(MATERIAL SHOWN)

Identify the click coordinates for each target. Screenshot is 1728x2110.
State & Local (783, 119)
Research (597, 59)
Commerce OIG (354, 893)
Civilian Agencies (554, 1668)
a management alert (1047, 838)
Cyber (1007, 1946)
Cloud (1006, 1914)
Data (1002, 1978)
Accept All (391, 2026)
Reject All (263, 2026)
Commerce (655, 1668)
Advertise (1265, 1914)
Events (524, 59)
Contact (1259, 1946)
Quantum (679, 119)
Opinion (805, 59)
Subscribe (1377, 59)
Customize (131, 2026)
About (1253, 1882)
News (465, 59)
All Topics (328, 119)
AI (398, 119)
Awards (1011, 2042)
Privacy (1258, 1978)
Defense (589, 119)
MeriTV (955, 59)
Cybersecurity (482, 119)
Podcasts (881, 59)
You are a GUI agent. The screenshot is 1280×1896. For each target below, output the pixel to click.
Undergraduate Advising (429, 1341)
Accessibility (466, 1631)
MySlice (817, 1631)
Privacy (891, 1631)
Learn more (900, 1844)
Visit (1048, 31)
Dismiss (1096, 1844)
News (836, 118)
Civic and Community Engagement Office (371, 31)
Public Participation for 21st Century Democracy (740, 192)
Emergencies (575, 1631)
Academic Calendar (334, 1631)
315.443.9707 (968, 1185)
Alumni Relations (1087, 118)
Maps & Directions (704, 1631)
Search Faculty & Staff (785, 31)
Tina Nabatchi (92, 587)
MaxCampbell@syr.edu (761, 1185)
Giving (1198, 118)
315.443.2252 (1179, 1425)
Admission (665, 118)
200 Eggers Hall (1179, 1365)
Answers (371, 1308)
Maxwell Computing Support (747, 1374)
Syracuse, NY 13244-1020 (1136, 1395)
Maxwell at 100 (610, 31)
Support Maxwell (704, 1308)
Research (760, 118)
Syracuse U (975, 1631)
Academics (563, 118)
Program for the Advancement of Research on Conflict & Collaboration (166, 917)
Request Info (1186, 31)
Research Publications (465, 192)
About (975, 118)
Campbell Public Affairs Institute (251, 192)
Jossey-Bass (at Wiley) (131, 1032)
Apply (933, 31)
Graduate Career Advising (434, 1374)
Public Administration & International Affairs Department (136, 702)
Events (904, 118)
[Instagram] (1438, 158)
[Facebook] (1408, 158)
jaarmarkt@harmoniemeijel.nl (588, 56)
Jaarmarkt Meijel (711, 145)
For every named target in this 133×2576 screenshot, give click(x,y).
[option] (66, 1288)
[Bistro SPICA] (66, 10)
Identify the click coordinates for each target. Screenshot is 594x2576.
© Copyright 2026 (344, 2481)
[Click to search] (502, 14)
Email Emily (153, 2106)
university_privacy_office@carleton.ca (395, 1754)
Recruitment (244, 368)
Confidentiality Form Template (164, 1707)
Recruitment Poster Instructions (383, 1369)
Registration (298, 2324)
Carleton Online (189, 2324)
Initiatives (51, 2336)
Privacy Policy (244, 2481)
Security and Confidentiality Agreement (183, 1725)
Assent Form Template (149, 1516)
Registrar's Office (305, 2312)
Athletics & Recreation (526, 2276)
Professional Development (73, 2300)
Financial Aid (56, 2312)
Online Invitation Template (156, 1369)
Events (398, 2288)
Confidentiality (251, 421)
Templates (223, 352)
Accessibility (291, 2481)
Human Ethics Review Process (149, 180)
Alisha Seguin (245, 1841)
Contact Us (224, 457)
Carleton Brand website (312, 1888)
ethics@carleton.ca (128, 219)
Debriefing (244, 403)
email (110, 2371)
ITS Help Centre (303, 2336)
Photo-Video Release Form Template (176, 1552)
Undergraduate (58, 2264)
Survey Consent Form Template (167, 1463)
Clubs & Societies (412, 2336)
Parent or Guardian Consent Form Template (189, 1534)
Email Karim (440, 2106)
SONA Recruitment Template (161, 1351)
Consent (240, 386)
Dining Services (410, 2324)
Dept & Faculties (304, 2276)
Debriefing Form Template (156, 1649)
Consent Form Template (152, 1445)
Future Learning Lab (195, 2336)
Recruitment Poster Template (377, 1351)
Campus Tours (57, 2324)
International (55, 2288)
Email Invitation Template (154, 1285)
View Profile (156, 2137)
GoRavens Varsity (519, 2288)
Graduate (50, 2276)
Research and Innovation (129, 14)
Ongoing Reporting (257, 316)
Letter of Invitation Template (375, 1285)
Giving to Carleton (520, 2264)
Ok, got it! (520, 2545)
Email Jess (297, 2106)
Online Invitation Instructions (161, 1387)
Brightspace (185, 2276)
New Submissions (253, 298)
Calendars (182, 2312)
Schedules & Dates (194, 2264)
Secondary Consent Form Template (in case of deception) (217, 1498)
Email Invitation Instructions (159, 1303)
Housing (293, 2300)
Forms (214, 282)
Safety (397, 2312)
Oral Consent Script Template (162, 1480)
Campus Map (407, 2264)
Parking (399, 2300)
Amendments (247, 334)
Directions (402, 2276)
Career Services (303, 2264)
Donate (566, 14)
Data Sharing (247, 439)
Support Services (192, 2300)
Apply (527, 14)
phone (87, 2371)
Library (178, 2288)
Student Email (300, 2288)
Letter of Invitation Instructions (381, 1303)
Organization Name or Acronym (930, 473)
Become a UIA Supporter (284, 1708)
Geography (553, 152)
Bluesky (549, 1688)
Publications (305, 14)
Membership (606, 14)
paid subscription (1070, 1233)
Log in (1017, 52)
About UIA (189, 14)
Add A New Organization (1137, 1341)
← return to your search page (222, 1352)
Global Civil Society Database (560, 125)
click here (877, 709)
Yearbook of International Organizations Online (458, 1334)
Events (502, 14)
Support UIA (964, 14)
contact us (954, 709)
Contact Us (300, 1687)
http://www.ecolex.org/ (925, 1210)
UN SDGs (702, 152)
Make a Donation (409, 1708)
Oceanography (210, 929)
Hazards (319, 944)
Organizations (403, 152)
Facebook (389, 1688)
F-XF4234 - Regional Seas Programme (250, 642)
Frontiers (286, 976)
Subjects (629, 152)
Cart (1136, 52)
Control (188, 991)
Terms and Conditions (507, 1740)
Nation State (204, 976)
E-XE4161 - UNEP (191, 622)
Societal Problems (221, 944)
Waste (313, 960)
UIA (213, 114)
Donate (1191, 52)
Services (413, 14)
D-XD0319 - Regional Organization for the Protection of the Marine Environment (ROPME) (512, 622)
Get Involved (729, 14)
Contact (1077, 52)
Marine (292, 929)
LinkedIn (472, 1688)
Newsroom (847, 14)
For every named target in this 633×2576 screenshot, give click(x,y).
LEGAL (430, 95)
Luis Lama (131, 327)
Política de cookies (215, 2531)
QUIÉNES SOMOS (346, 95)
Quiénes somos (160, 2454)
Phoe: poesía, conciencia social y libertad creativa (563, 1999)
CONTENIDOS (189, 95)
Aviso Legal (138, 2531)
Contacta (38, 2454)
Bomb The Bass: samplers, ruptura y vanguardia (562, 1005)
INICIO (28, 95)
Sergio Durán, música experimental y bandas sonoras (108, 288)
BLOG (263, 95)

(End MATERIAL SHOWN)

ASSIGNMENT: Please set down each entry again, word for word.

RESPONSE AREA:
Identify the click coordinates for each target. Screenshot is 1728x2110.
State & Local (783, 119)
Research (597, 59)
Commerce OIG (354, 893)
Civilian Agencies (554, 1668)
a management alert (1047, 838)
Cyber (1007, 1946)
Cloud (1006, 1914)
Data (1002, 1978)
Accept All (391, 2026)
Reject All (263, 2026)
Commerce (655, 1668)
Advertise (1265, 1914)
Events (524, 59)
Contact (1259, 1946)
Quantum (679, 119)
Opinion (805, 59)
Subscribe (1377, 59)
Customize (131, 2026)
About (1253, 1882)
News (465, 59)
All Topics (328, 119)
AI (398, 119)
Awards (1011, 2042)
Privacy (1258, 1978)
Defense (589, 119)
MeriTV (955, 59)
Cybersecurity (482, 119)
Podcasts (881, 59)
You are a GUI agent. The screenshot is 1280×1896. For each target below, output the pixel to click.
Undergraduate Advising (429, 1341)
Accessibility (466, 1631)
MySlice (817, 1631)
Privacy (891, 1631)
Learn more (900, 1844)
Visit (1048, 31)
Dismiss (1096, 1844)
News (836, 118)
Civic and Community Engagement Office (371, 31)
Public Participation for 21st Century Democracy (740, 192)
Emergencies (575, 1631)
Academic Calendar (334, 1631)
315.443.9707 (968, 1185)
Alumni Relations (1087, 118)
Maps & Directions (704, 1631)
Search Faculty & Staff (785, 31)
Tina Nabatchi (92, 587)
MaxCampbell@syr.edu (761, 1185)
Giving (1198, 118)
315.443.2252 (1179, 1425)
Admission (665, 118)
200 Eggers Hall (1179, 1365)
Answers (371, 1308)
Maxwell Computing Support (747, 1374)
Syracuse, NY 13244-1020 (1136, 1395)
Maxwell at 100 (610, 31)
Support Maxwell (704, 1308)
Research (760, 118)
Syracuse U (975, 1631)
Academics (563, 118)
Program for the Advancement of Research on Conflict & Collaboration (166, 917)
Request Info (1186, 31)
Research Publications (465, 192)
About (975, 118)
Campbell Public Affairs Institute (251, 192)
Jossey-Bass (at Wiley) (131, 1032)
Apply (933, 31)
Graduate Career Advising (434, 1374)
Public Administration & International Affairs Department (136, 702)
Events (904, 118)
[Instagram] (1438, 158)
[Facebook] (1408, 158)
jaarmarkt@harmoniemeijel.nl (588, 56)
Jaarmarkt Meijel (711, 145)
For every named target in this 133×2576 screenshot, give click(x,y).
[option] (66, 1288)
[Bistro SPICA] (66, 10)
Identify the click coordinates for each target. Screenshot is 594x2576.
© Copyright 2026 (344, 2481)
[Click to search] (502, 14)
Email Emily (153, 2106)
university_privacy_office@carleton.ca (395, 1754)
Recruitment (244, 368)
Confidentiality Form Template (164, 1707)
Recruitment Poster Instructions (383, 1369)
Registration (298, 2324)
Carleton Online (189, 2324)
Initiatives (51, 2336)
Privacy Policy (244, 2481)
Security and Confidentiality Agreement (183, 1725)
Assent Form Template (149, 1516)
Registrar's Office (305, 2312)
Athletics & Recreation (526, 2276)
Professional Development (73, 2300)
Financial Aid (56, 2312)
Online Invitation Template (156, 1369)
Events (398, 2288)
Confidentiality (251, 421)
Templates (223, 352)
Accessibility (291, 2481)
Human Ethics Review Process (149, 180)
Alisha Seguin (245, 1841)
Contact Us (224, 457)
Carleton Brand website (312, 1888)
ethics@carleton.ca (128, 219)
Debriefing (244, 403)
email (110, 2371)
ITS Help Centre (303, 2336)
Photo-Video Release Form Template (176, 1552)
Undergraduate (58, 2264)
Survey Consent Form Template (167, 1463)
Clubs & Societies (412, 2336)
Parent or Guardian Consent Form Template (189, 1534)
Email Karim (440, 2106)
SONA Recruitment Template (161, 1351)
Consent (240, 386)
Dining Services (410, 2324)
Dept & Faculties (304, 2276)
Debriefing Form Template (156, 1649)
Consent Form Template (152, 1445)
Future Learning Lab (195, 2336)
Recruitment Poster Template (377, 1351)
Campus Tours (57, 2324)
International (55, 2288)
Email Invitation Template (154, 1285)
View Profile (156, 2137)
GoRavens Varsity (519, 2288)
Graduate (50, 2276)
Research and Innovation (129, 14)
Ongoing Reporting (257, 316)
Letter of Invitation Template (375, 1285)
Giving to Carleton (520, 2264)
Ok, got it! (520, 2545)
Email Jess (297, 2106)
Online Invitation Instructions (161, 1387)
Brightspace (185, 2276)
New Submissions (253, 298)
Calendars (182, 2312)
Schedules & Dates (194, 2264)
Secondary Consent Form Template (in case of deception) (217, 1498)
Email Invitation Instructions (159, 1303)
Housing (293, 2300)
Forms (214, 282)
Safety (397, 2312)
Oral Consent Script Template (162, 1480)
Campus Map (407, 2264)
Parking (399, 2300)
Amendments (247, 334)
Directions (402, 2276)
Career Services (303, 2264)
Donate (566, 14)
Data Sharing (247, 439)
Support Services (192, 2300)
Apply (527, 14)
phone (87, 2371)
Library (178, 2288)
Student Email (300, 2288)
Letter of Invitation Instructions (381, 1303)
Organization Name or Acronym (930, 473)
Become a UIA Supporter (284, 1708)
Geography (553, 152)
Bluesky (549, 1688)
Publications (305, 14)
Membership (606, 14)
paid subscription (1070, 1233)
Log in (1017, 52)
About UIA (189, 14)
Add A New Organization (1137, 1341)
← return to your search page (222, 1352)
Global Civil Society Database (560, 125)
click here (877, 709)
Yearbook of International Organizations Online (458, 1334)
Events (502, 14)
Support UIA (964, 14)
contact us (954, 709)
Contact Us (300, 1687)
http://www.ecolex.org/ (925, 1210)
UN SDGs (702, 152)
Make a Donation (409, 1708)
Oceanography (210, 929)
Hazards (319, 944)
Organizations (403, 152)
Facebook (389, 1688)
F-XF4234 - Regional Seas Programme (250, 642)
Frontiers (286, 976)
Subjects (629, 152)
Cart (1136, 52)
Control (188, 991)
Terms and Conditions (507, 1740)
Nation State (204, 976)
E-XE4161 - UNEP (191, 622)
Societal Problems (221, 944)
Waste (313, 960)
UIA (213, 114)
Donate (1191, 52)
Services (413, 14)
D-XD0319 - Regional Organization for the Protection of the Marine Environment (ROPME) (512, 622)
Get Involved (729, 14)
Contact (1077, 52)
Marine (292, 929)
LinkedIn (472, 1688)
Newsroom (847, 14)
For every named target in this 633×2576 screenshot, give click(x,y).
LEGAL (430, 95)
Luis Lama (131, 327)
Política de cookies (215, 2531)
QUIÉNES SOMOS (346, 95)
Quiénes somos (160, 2454)
Phoe: poesía, conciencia social y libertad creativa (563, 1999)
CONTENIDOS (189, 95)
Aviso Legal (138, 2531)
Contacta (38, 2454)
Bomb The Bass: samplers, ruptura y vanguardia (562, 1005)
INICIO (28, 95)
Sergio Durán, música experimental y bandas sonoras (108, 288)
BLOG (263, 95)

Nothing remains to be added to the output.